By George Neumayr on 11.7.02 @ 12:01AM
Even in Massachusetts Republicans know how to win -- reflections on the biggest squandered opportunity of them all.
Messageless moderates fared poorly on Tuesday night, including
Republican ones. In California, Republicans were thrown a lazy
curveball over the center of the plate and barely even bothered to
swing.
A state reeling from crises due to one-party rule stayed in the
hands of that one party because California Republicans have
basically nothing to say. What little passion they possess is
expended on figuring out what not to say.

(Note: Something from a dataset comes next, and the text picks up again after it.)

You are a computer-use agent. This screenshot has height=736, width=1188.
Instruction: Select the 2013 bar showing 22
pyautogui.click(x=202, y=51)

Lest anyone in the state's liberal media monopoly call them
"extremist," they mute the Republican message, reducing their
differences with the Democrats to insignificant particulars too
boring to register with ordinary Californians, much less inspire
them to vote Republican.
Running scared is a formula for political oblivion. Self-hating,
hesitant, we-will-manage-things-a-little-better-than-the-Dems
Republicanism clearly doesn't inspire Californians. Unless the
status quo is boldly challenged, most California voters will just
assume it isn't bad enough to change.
Gray Davis was able to turn a race about his competence and
character into a race about Bill Simon's for reasons both obvious
and not so obvious. The media's retailed the obvious ones --
Simon's stumbles, his company's lawsuits, his tax returns, etc. But
what they haven't mentioned is that Simon ran a nonideological
campaign, thereby leaving Davis with no issues except personal
ones.
Davis had planned to attack Simon as a candidate too
conservative for the state. But it became clear early in the race
that Simon wasn't really running on conservative issues. With that
avenue cut off to him, Davis shifted to character assassination,
which turned out to be a far more fruitful venue for smears.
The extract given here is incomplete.